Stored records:
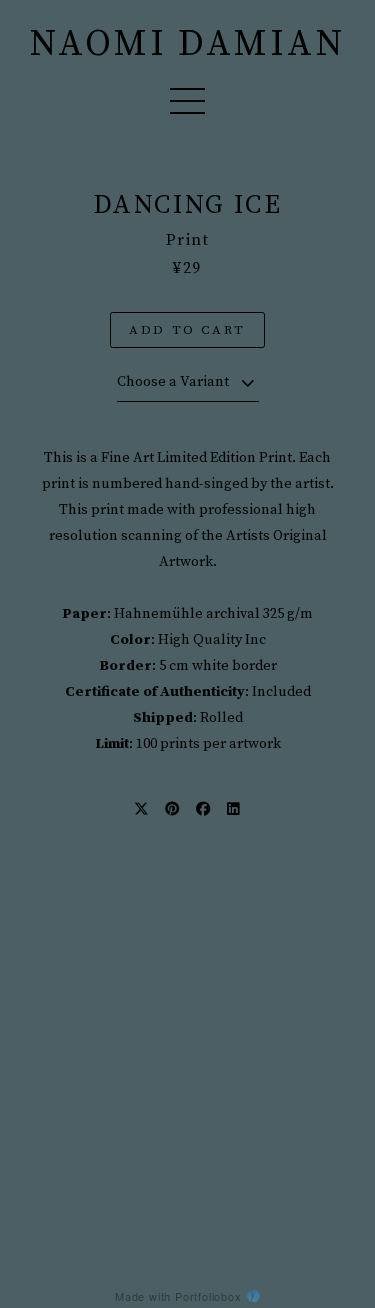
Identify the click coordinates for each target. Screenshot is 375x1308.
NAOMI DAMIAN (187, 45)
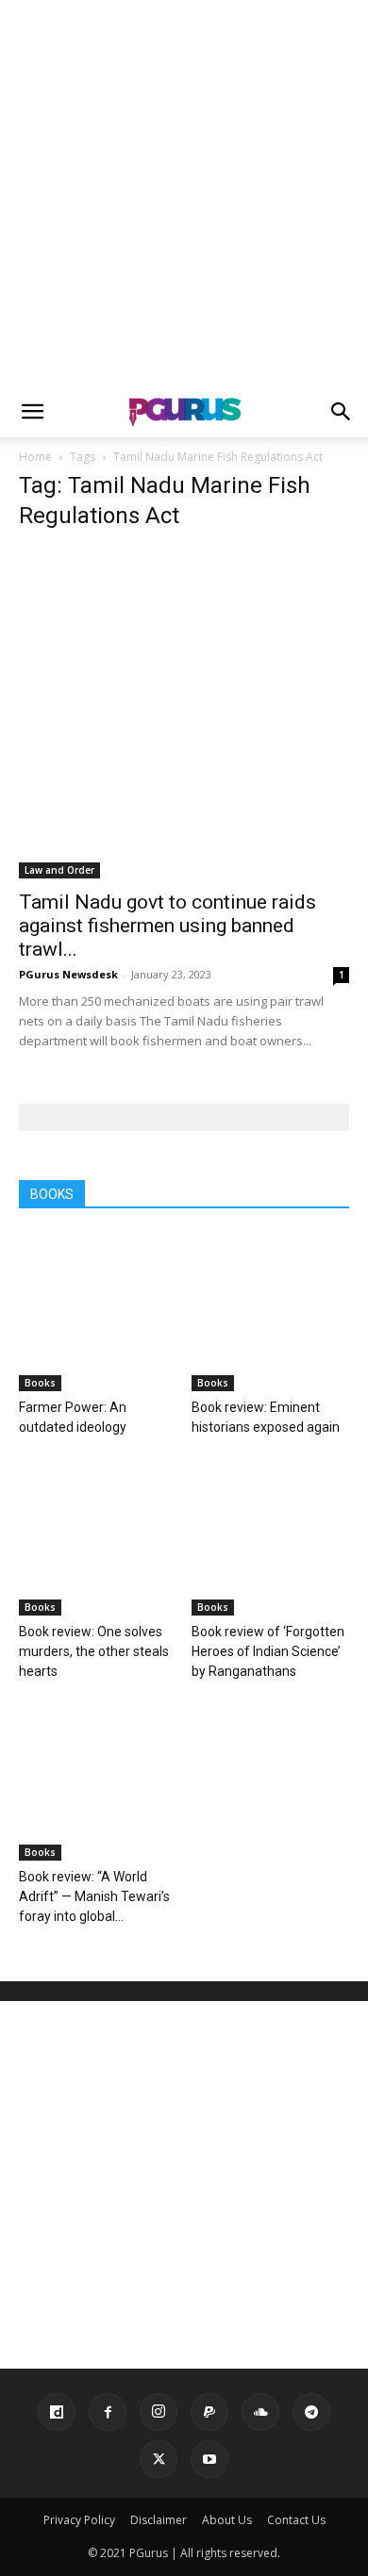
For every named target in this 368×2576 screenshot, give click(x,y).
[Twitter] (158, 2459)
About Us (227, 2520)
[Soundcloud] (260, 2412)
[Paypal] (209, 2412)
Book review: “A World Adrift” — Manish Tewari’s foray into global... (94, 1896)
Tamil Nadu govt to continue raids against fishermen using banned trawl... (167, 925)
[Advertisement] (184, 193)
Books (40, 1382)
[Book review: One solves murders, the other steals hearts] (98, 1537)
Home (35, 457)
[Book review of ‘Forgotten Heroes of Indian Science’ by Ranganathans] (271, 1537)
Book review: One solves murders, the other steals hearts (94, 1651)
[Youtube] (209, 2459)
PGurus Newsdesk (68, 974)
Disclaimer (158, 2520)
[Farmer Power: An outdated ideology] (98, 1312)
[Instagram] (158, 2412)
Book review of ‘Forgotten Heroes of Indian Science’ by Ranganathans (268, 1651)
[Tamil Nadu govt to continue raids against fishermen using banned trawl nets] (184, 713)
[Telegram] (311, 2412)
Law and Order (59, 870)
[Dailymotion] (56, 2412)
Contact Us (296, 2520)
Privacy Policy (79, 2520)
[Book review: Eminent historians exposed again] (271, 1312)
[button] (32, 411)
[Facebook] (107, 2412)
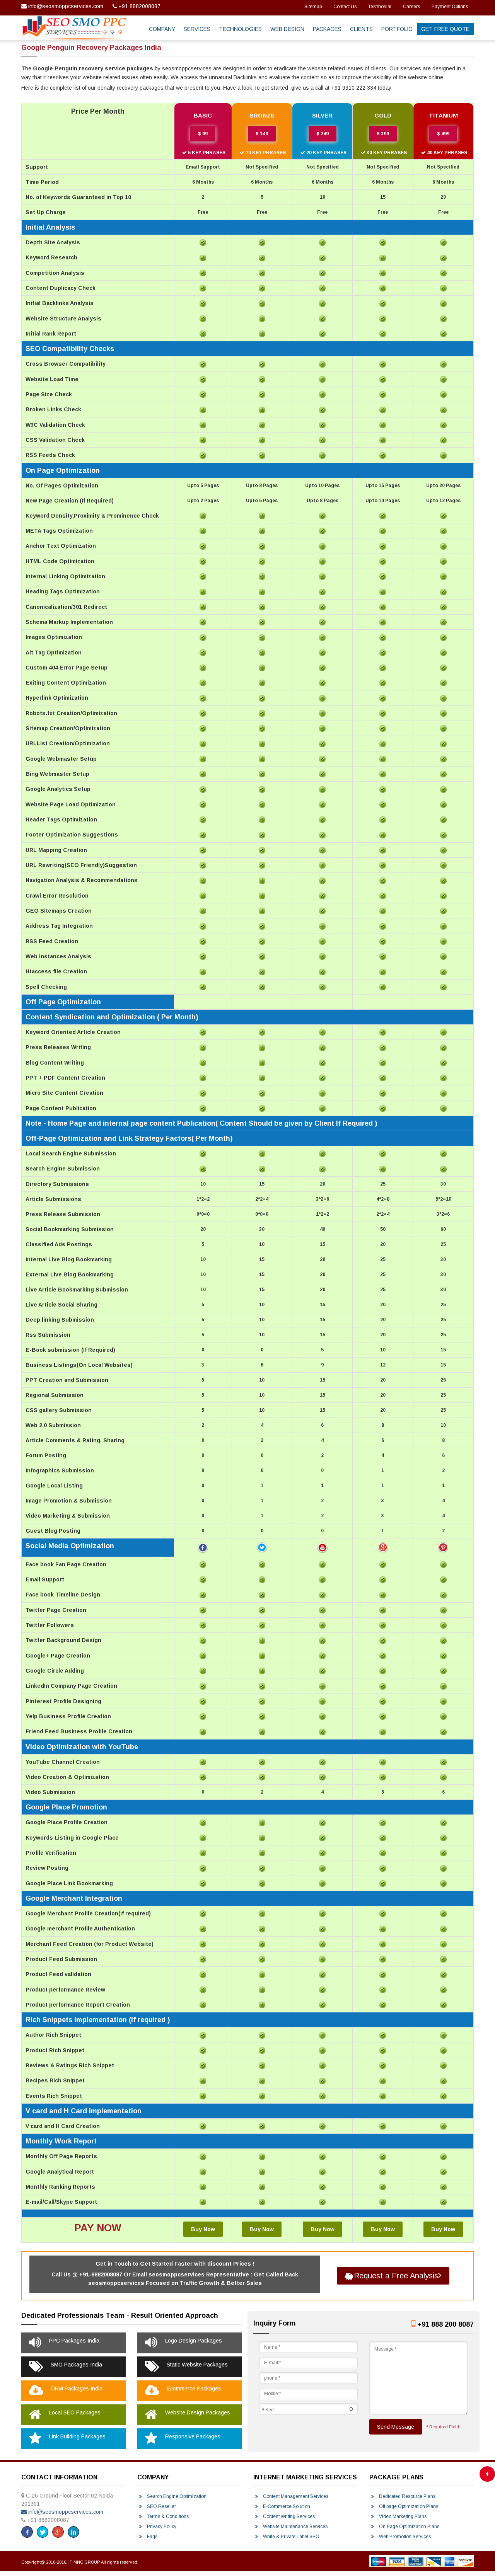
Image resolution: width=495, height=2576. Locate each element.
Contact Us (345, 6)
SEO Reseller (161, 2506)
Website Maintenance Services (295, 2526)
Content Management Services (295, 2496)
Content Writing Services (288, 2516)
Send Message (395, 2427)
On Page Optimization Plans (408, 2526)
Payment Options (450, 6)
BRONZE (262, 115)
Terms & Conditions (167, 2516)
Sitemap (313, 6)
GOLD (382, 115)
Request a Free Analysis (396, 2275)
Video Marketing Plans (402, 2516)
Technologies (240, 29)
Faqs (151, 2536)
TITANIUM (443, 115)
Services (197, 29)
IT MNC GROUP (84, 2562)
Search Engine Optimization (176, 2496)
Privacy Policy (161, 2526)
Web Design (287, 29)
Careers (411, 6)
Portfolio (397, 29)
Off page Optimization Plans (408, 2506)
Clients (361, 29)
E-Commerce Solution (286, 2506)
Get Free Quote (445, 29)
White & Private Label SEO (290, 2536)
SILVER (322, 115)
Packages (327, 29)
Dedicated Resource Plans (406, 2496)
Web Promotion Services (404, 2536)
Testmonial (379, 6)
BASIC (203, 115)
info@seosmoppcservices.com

WHAT YOU NEED TO DO ▸ Beginning at the line with "Send Message (395, 2427)" and ending at the line with "Dedicated Resource Plans (406, 2496)", reproduce each line of the data above exactly, and add no other lines.

FINISHED EXERCISE ▸
Send Message (395, 2427)
On Page Optimization Plans (408, 2526)
Payment Options (450, 6)
BRONZE (262, 115)
Terms & Conditions (167, 2516)
Sitemap (313, 6)
GOLD (382, 115)
Request a Free Analysis (396, 2275)
Video Marketing Plans (402, 2516)
Technologies (240, 29)
Faqs (151, 2536)
TITANIUM (443, 115)
Services (197, 29)
IT MNC GROUP (84, 2562)
Search Engine Optimization (176, 2496)
Privacy Policy (161, 2526)
Web Design (287, 29)
Careers (411, 6)
Portfolio (397, 29)
Off page Optimization Plans (408, 2506)
Clients (361, 29)
E-Commerce Solution (286, 2506)
Get Free Quote (445, 29)
White & Private Label SEO (290, 2536)
SILVER (322, 115)
Packages (327, 29)
Dedicated Resource Plans (406, 2496)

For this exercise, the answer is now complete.